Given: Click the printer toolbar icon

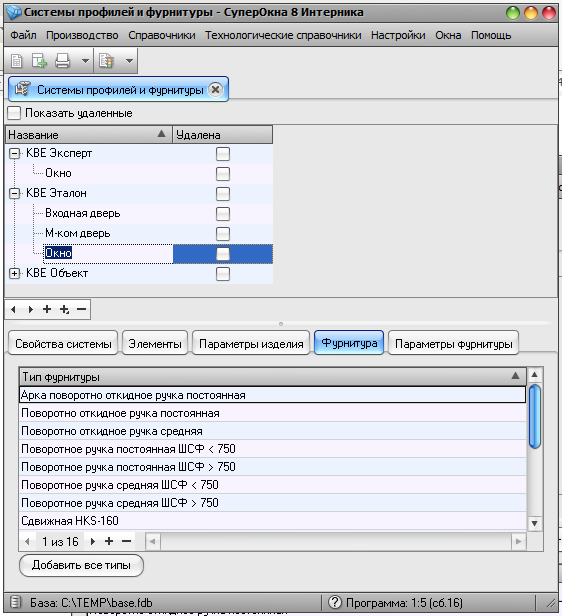Looking at the screenshot, I should [62, 61].
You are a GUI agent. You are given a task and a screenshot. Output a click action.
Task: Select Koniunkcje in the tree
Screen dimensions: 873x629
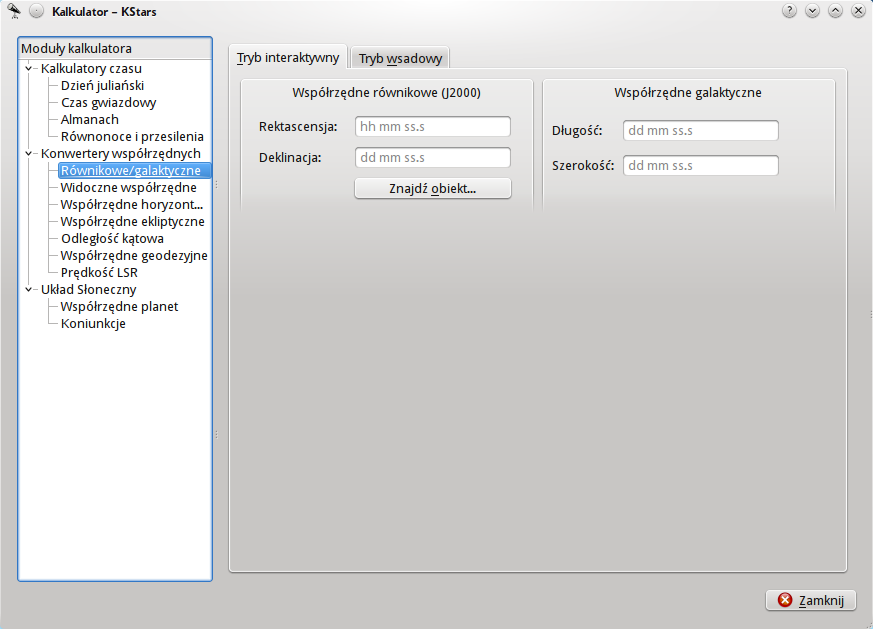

####

**PROBLEM DETAILS**
Restate word for word the lines from the line with "You are a GUI" to the last line of the records above, inclusive, and omit every picture.

**EXPECTED ANSWER**
You are a GUI agent. You are given a task and a screenshot. Output a click action.
Task: Select Koniunkcje in the tree
Screen dimensions: 873x629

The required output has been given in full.